The class did open my eyes to and clarify many aspects of web applications which were either previously vague for me or unknown, such as SOAP, JSON, AJAX, Flash / ActionScript, same origin policy, etc..  My understanding on these areas are more refined now and if I'm at another con where people are talking about them, I'll at least have some idea of the conversation context.
But this course will not turn anyone into a pentester overnight.  If you're completely new to web security, you're not going to come out of the class ready to perform professional vulnerability assessments for clients.  I just passed the GWAPT exam and even I wouldn't hire myself for such a job.  However, I think the material in 542 is pretty solid and covers a wide range of topics which are important for knowing how to approach such work.
The exam itself was the newer 2-hour, 75-question format.  Unlike previous GIAC exams that I've taken, many of the questions in the new format will require some thought and analysis to answer correctly.  There are a few which you could reference in the course materials, but a lot of them require the examinee to put together adjacent learned-subjects to formulate the right path.  This is a welcome change.
Another change in the new format is that the counter representing questions answered correctly / incorrectly are only updated every fifteen questions, unlike previously where it updated after every question, forcing someone like me to keep a hawk-eye to check my progress after every answer submission to gauge my exam survival rate.
I finished the GWAPT exam in a little over an hour and I barely squeaked by the ninety-percent mark with a total of 90.67%.  Before taking the exam, I had a strong feeling that I could easily fail this one as I've heard from others that the practice exams and the real ones were noticably different in difficulty.  I got 93% on the one practice exam I took a few nights before.  This was the first time where I did worse on the real exam compared to my practice version.  However, there were some very good questions on both the practice and live exams that really made one pause and analyze the screen output.  I felt these were the type of questions worthy of being on GIAC exams.  There were a few which were way too obvious what the answer was, but overall the quality of questions seemed to have improved.  Either that or web app stuff just really challenges me, even if it's first-grade level stuff.
Another thing to keep in mind is that in a few days (as of this writing), GIAC exams will no longer be done through Kryterion, but rather Pearson VUE.
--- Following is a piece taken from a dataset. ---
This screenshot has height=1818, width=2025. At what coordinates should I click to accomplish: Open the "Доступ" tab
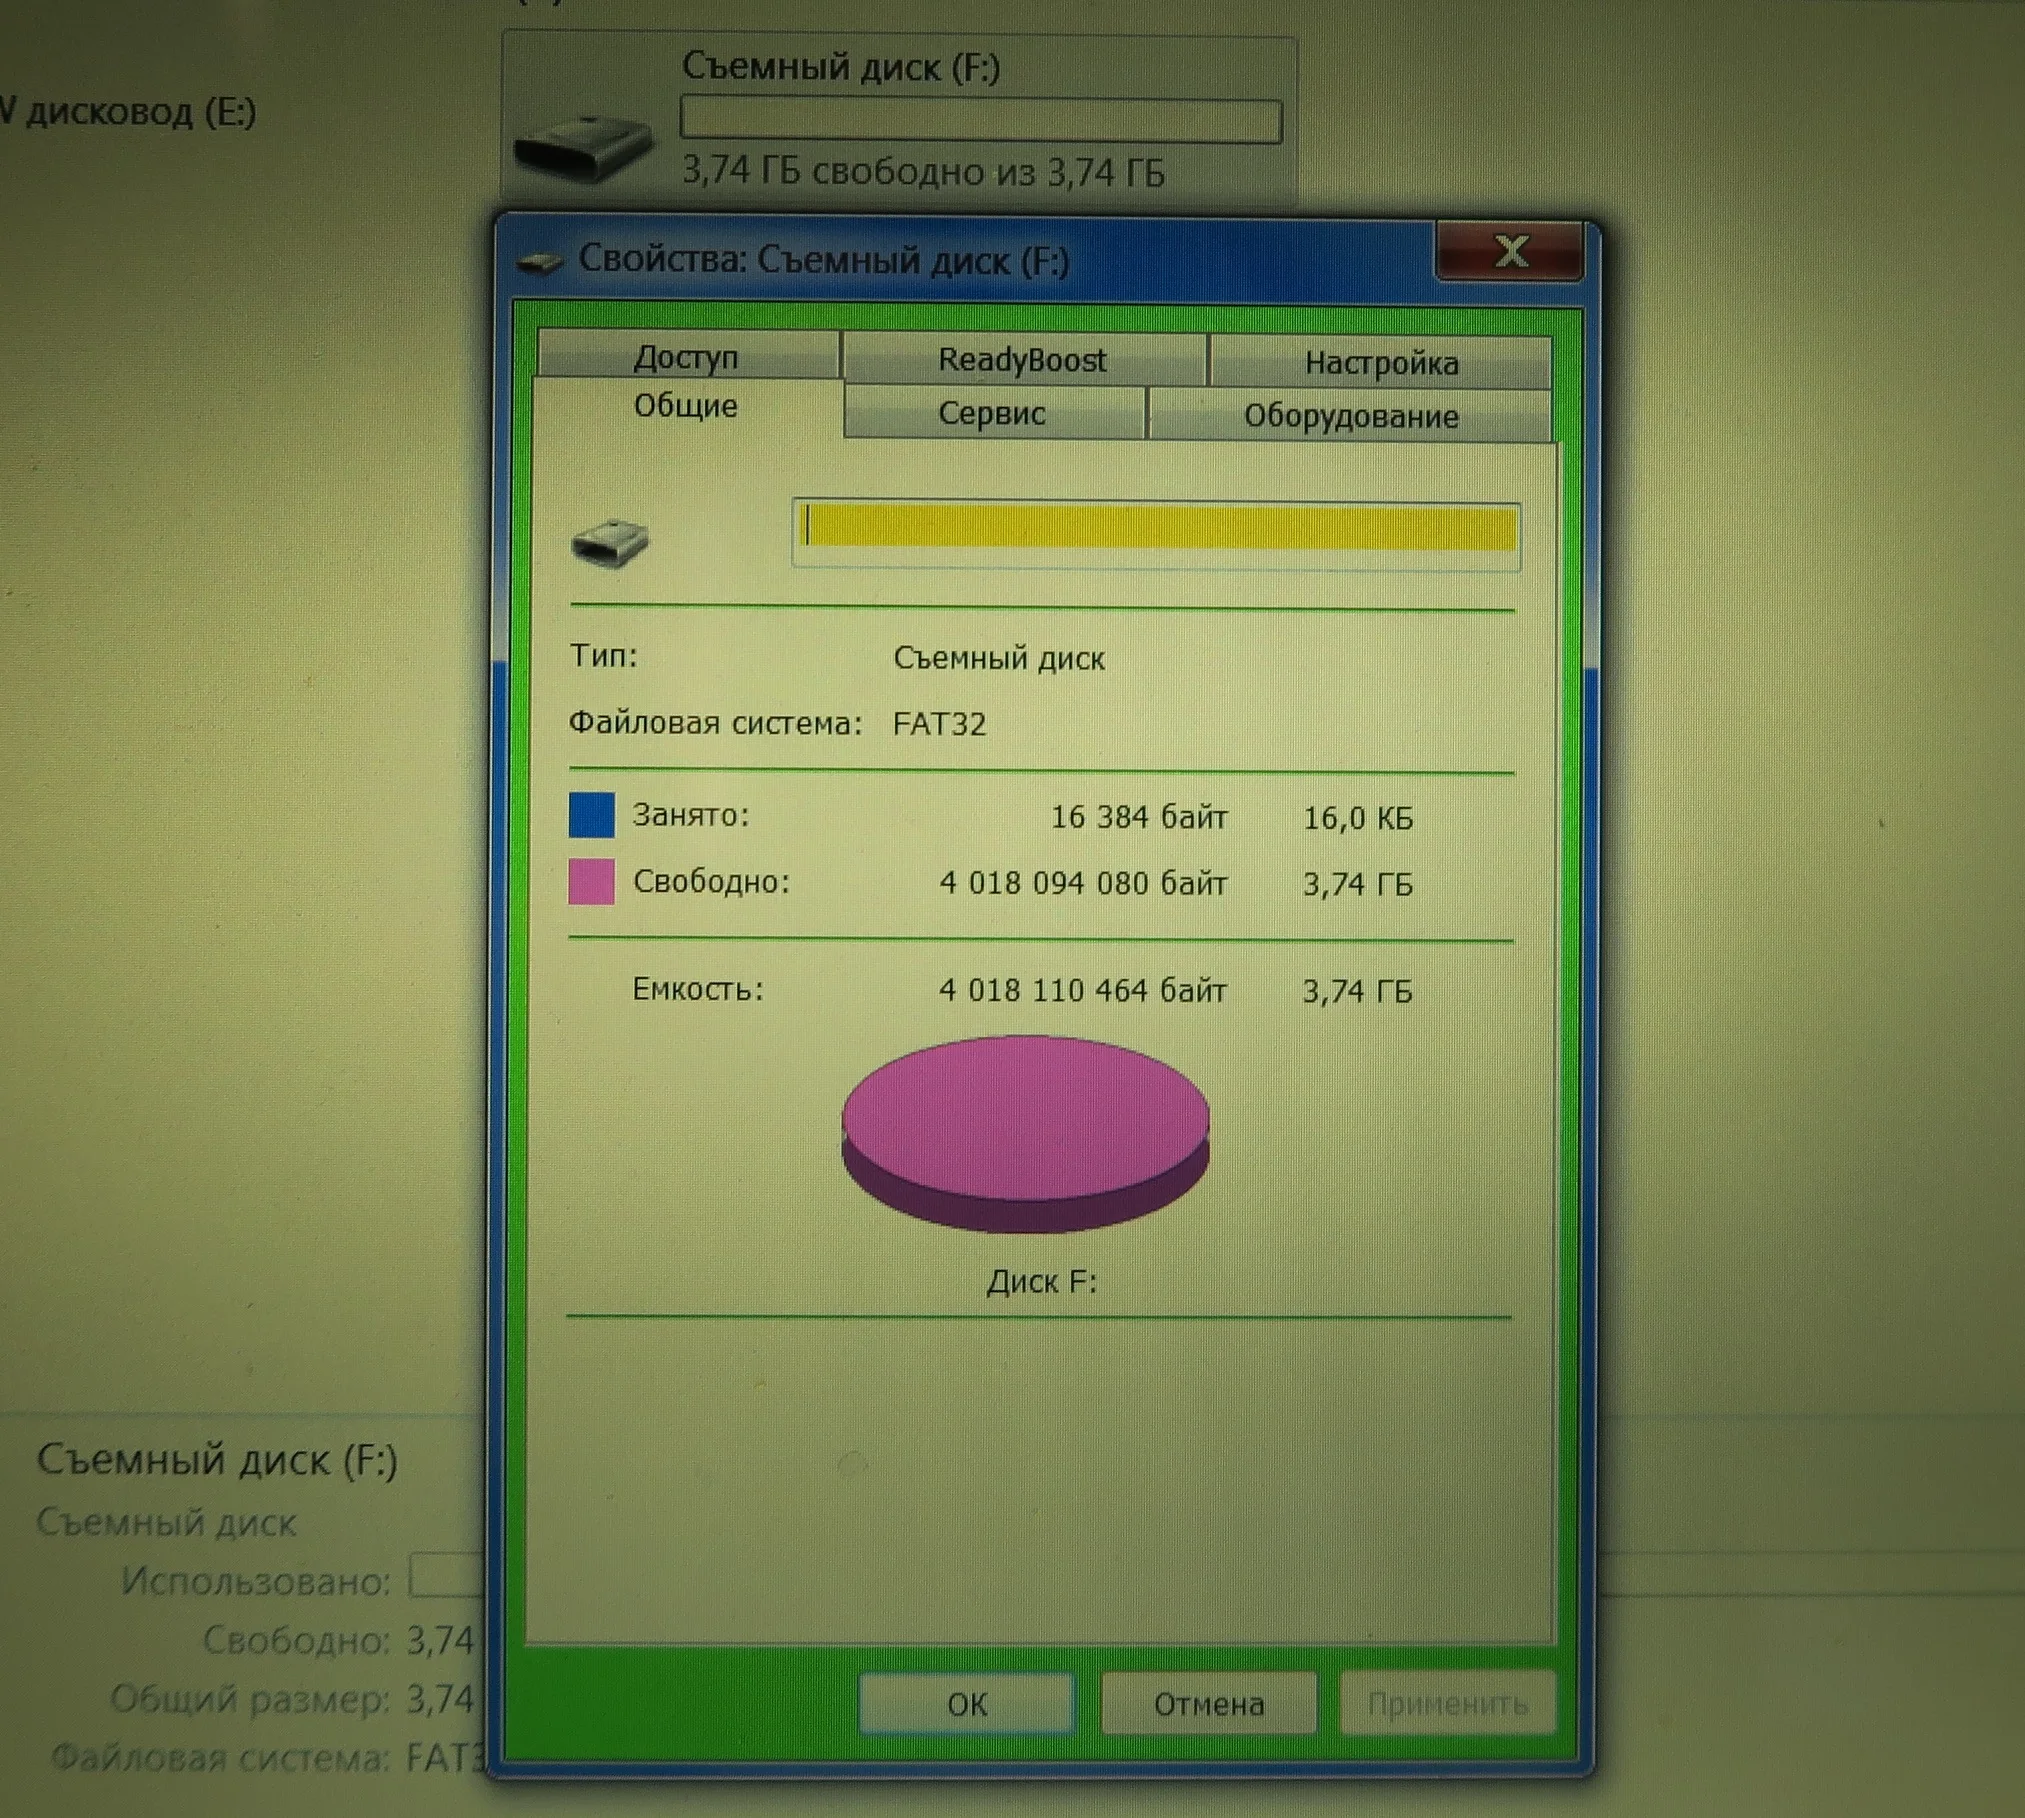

I still think there is no substitute for actually "doing" the work and being able to demonstrate it.  For this reason I think Offensive Security's approach to testing is much more realistic, although there's a place for SANS-style instruction.  There's also an advanced version of 542 (642) which comes out soon:
https://www.sans.org/security-training/advanced-web-app-penetration-testing-ethical-hacking-5036-tid
Although I'm no pentester, I still think I got a good deal out of 542.  Going through it hurt, but I somehow made it.  It took quite a bit of mind-numbing persistence to stay focused as a lot of the material didn't click naturally for me, but that's just a shortcoming I have to deal with.  For the moment, I'm really, really SANS / GIACed out.  This is my fifth GIAC cert and instead of going for another cert, I need to read normal infosec books and spend more time applying knowledge that I've learned in all these courses.  Otherwise it's going to evaporate quickly.